Saturday, January 8, 2011

Can You Get High From Paregoric?

emergency declaration: "Grace is Gone" Beautifully filmed

U.S. indie film. Ran on TV. As the employee learns
Stanley, that his wife was killed in Iraq, he does not know how to teach the two twelve-year-old and eight daughters, and gets into an emotional declaration of emergency. He takes the first girl with a spontaneous, day-long car trip to an amusement park. What looks at first like an act of cowardice proves to be in the later stages as the only proper way to address the matter.
Stanley feels himself to be overwhelmed Loser, and he is estranged daughters.
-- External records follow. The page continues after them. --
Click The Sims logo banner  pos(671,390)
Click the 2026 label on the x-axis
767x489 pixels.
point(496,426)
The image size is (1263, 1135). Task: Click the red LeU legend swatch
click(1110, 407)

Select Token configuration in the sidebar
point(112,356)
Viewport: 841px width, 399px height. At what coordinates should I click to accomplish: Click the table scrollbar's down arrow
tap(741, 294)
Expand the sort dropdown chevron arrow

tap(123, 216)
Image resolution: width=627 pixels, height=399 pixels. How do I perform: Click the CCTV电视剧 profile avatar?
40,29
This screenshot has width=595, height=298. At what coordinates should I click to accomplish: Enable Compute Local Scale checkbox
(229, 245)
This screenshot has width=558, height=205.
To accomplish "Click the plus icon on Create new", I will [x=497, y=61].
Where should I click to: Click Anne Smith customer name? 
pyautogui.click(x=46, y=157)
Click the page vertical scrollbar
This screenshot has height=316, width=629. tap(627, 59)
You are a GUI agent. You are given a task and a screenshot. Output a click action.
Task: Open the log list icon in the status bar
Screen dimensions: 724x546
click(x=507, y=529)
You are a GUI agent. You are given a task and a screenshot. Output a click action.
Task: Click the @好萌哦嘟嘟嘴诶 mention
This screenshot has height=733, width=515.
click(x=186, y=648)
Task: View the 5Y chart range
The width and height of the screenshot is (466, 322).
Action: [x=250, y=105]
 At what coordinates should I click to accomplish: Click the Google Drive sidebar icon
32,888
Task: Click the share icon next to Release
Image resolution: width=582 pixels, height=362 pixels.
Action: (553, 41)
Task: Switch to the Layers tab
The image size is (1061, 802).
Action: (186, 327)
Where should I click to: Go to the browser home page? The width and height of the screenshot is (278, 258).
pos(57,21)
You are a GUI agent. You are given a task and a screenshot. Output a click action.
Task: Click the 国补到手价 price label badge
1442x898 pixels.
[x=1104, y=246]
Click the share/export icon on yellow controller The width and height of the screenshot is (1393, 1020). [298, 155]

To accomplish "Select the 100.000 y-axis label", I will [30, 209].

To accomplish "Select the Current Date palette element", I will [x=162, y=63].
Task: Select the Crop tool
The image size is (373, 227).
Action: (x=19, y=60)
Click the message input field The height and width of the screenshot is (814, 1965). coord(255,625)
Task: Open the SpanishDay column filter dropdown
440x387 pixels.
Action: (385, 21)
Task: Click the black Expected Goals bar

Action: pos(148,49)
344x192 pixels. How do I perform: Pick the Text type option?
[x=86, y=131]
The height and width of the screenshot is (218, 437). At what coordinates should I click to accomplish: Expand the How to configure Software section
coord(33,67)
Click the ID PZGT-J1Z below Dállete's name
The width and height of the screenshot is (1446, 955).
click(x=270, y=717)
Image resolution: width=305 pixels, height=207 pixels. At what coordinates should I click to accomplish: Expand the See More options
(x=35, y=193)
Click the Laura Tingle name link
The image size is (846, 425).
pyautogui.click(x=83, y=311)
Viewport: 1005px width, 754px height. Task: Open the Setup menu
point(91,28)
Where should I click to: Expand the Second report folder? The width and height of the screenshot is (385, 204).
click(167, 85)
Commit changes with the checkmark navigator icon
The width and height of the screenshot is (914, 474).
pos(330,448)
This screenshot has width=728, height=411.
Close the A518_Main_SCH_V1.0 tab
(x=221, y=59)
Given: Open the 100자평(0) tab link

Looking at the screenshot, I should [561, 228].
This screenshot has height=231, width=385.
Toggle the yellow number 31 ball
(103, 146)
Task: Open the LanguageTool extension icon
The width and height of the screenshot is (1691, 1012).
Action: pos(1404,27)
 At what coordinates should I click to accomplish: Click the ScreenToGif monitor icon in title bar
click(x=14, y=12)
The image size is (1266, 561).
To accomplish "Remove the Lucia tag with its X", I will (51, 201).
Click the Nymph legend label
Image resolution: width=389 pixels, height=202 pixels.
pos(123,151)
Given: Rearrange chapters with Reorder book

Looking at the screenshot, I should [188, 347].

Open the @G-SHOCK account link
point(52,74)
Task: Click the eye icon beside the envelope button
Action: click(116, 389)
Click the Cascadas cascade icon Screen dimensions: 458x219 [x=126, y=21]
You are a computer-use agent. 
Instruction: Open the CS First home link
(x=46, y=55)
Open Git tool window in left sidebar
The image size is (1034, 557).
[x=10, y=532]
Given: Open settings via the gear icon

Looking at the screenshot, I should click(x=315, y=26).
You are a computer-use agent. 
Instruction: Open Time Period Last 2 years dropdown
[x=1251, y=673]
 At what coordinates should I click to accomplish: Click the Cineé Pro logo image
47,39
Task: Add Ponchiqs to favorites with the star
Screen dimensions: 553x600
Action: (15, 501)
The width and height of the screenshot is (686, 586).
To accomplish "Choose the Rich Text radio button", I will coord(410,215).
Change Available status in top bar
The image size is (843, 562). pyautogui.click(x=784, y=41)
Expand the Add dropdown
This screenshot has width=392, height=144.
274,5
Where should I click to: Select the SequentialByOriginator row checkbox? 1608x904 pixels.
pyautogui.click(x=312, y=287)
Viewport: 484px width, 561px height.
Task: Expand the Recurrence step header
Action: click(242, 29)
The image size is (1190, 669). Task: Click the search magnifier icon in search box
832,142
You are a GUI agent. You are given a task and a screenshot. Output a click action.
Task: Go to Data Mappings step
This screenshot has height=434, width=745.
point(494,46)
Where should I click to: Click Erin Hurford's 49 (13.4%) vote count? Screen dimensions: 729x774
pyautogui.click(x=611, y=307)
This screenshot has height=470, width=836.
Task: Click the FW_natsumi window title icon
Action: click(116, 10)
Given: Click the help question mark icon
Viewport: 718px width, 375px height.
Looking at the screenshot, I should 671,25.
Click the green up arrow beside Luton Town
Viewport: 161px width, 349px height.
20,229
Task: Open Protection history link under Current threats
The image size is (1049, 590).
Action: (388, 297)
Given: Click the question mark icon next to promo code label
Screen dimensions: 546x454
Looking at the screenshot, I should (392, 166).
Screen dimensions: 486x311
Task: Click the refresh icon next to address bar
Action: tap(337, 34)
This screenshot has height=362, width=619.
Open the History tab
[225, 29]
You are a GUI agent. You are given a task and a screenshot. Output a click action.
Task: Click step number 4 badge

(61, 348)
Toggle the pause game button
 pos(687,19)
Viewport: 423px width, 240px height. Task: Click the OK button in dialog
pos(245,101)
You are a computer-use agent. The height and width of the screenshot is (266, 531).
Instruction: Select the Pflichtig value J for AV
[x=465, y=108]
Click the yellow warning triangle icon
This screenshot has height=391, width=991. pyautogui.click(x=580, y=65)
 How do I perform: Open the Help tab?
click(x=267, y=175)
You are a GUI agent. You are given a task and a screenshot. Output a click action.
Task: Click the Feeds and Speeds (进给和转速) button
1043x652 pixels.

The absent mother, he can not replace. This remaining family is like not another suitable piece of work. Before he can tell the girls the news of his death, he has clearly come first even with the news, then become a real father, the only point of reference and emotional center, go to a position of unconditional love, from which he can collect his daughters. On an instinctive, unplanned way, the stiff, stooped extensive, clumsy acting authoritarian Republicans the loving father. Actor John Cusack is undergoing a transformation as impressive as unspectacular, which is completely free of political implications, but is seen purely human. At first he was hardly seen, in the end it looks like the guy after all John Cusack, as one is accustomed to it. Not the rock and rollers from High Fidelity , no, of course, but relaxes, relaxed, absolutely gentle to the daughters, who initially seemed more likely for him to be a problem. In between we learn a lot about the guy is either built correctives (his brother-student liberal stroll) or it can even out the unpleasant and the types of early understandable. Guilt about their own shortcomings as play a significant role.
A delicate, small home-front film with impressive acting performances, not just the Cusack, but also those of the two young actresses. Purpose, a road movie-image design of the old school and a todtrauriger soundtrack by none other than Clint Eastwood.